The program does result in some carbon and water savings, but the per-household  savings are not large, on the order of "change out incandescents for CFLs", better than "unplug the cell phone charger" but not up there with "install solar PV on a power purchase program". The premise of the program seems to be that if people see savings on the order of a couple hundred dollars a year on their utility bills from various conservation measures, they'll become more likely to support larger policy changes to move society to a lower carbon, renewable energy future. There are a couple problems with this premise. First, the program is entirely voluntary, so the people who sign up for it are self-selecting. They are more likely to have environmental concerns to start with, so they probably would support policy changes to move to a low carbon society anyway. Second, the premise that cost savings should be the motivator for adopting energy efficiency and renewable energy is, in my opinion, misleading. There are some very low hanging fruits that are available, but they don't amount to much carbon savings. Once you've harvested those, you quickly come into the much higher branches of the tree, where harvesting the fruits costs money. We are not going to get to 80% carbon reduction by 2050 by saving money. This is one important point I've found out from our efforts over the last 10 years, which have, in fact, reduced our direct carbon footprint (house and car) by an estimated 80%, or will shortly. I can't do anything about my business travel, except quit my job, and we can't do much about purchases that have high embedded carbon content or that use lots of energy, except buy less. Since I enjoy my job, and we already don't spend a lot of money on stuff, we are working on the areas where we can.

To the extent that the environmental community has made this cost saving a major part of their message about carbon  reduction, they have been misleading the public. The amount of money required to build our current, high carbon infrastructure is enormous, and it will take that much, if not more, to replace it. Take, for example, the Interstate highway system. Before 1950, it didn't exist. Now it does. Some huge amount of money went into building it, that came out of a societal consensus about a particular transportation option. In my opinion, rather than trying to sell people on energy efficiency because they can save a few hundred bucks on their utility bill, they should be taking straight:
- That if they don't start using energy more efficiently, it will be impossible to power society with renewables, and we will have to continue using carbon-based energy and nuclear power.
- That if that happens, we will see, every 20 years or so as has been the case up until now, radioactive contamination of large areas of land like around Chernobyl and Fukushima due to reactor malfunctions. These land areas then will need to be sacrificed for thousands of years until the radioactivity decays.
- That the carbon emissions from coal, oil, and natural gas will result in climate changes that will make a large part of the middle latitudes tropical or a desert for at least a thousand years and maybe more, eliminating any agricultural use. The result will be widespread starvation and a population crash.
- That the transition to a low carbon future will require the same amount of investment that we've put into the high carbon infrastructure we have now, but the result will be a world their children can live in with some comfort and prosperity.
The environmental community needs to get in the Tea Party's face about this, and Koch brothers too.

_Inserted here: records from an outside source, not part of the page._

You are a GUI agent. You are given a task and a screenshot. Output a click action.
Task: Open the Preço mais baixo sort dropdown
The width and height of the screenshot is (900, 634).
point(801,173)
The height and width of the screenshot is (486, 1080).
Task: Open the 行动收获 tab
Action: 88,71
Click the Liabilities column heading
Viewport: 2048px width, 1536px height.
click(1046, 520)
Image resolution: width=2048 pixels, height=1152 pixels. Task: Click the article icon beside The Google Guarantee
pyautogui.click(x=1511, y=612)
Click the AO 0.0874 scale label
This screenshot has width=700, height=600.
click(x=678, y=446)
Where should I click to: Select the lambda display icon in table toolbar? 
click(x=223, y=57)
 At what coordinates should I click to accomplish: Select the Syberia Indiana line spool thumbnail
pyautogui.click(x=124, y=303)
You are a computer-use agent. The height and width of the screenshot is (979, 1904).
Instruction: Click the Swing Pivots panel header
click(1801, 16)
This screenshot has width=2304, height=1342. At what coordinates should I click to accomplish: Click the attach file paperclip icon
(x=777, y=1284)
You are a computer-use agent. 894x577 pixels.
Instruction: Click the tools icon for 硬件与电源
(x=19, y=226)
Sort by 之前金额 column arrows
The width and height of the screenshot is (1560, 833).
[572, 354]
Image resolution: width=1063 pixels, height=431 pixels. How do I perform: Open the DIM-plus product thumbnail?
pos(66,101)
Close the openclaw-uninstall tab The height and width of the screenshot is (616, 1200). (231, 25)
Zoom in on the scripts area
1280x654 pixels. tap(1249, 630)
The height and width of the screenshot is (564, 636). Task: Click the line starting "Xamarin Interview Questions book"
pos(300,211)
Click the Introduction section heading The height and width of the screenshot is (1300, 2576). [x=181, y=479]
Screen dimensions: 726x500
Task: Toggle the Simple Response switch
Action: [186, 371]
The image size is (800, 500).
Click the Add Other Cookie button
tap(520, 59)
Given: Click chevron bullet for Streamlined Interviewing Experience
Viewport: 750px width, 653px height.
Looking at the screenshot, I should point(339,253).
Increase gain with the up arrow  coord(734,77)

Acterra is a great group, they have lots of excellent programs, including one for training environmental activists, and I fully support them. I also think this program is fine for what it does, though it unfortunately just isn't a very good match for my personal circumstances. It will be especially helpful for low income people, since a couple hundred dollars saved on their utility bill may mean the difference between really making it and not. And it might even help a few middle income people too. But it is not going to convince people who are denying reality about the dangers of carbon-based energy.

Sunday, April 3, 2011

Roof Comparison

If you recall from this post, a picture of the roof after a below-freezing night showed a dense frost pattern, an indication that our insulation job was successful. I mentioned that I did not have a photo from before the closed cell foam insulation. On Friday, I was browsing around looking for a photo of the inside for another reason, and I found a couple of photos of the roof which I took on a cold winter morning in 2008. Here they are:

You can see how the frost is thin and patchy. Some of the patchiness near the top may be from melting but the bottom hasn't had any sun yet. Compare that to this photo, which is from the previous post:

Here the only thinner spots are where the roof rafters are causing thermal bridging. Next winter, I'll try to get some better pictures.

We are now coming into the last week  (hopefully) of our System Remodel, after almost 10 months of work. The solar PV system seems to be functioning well, I've been watching it push the meter backwards. At the peak in the afternoon, it seems to be putting out around 4.5 kw, which is just shy of the 4.7 kw that the panels on the west side of the roof are rated at. The around 5% difference is probably due to the inverter efficiency, possibly also due to some shading on the panels on top of the dormer. We are back on solar thermal hot water, after I discovered that the plumber had removed the temperature probe from the control port in the solar thermal hot water tank. This was why the tank temperature wasn't registering over 74F. Fortunately, it being winter, the tank didn't get hot enough to trigger the overpressure value, though it did cause the solar pumps to be on much longer than they normally would have. The big question right now is: will the Stiebel-Eltron tankless heater handle the extremely high (up to 180F) water temperatures in the summer without triggering the over heat breaker? We have email into Stiebel-Eltron about it. I am also planning on having Sunwater Solar over to check the solar hot water system. It has been two years since we had it installed, and we missed the annual maintenance last year because the house was torn up.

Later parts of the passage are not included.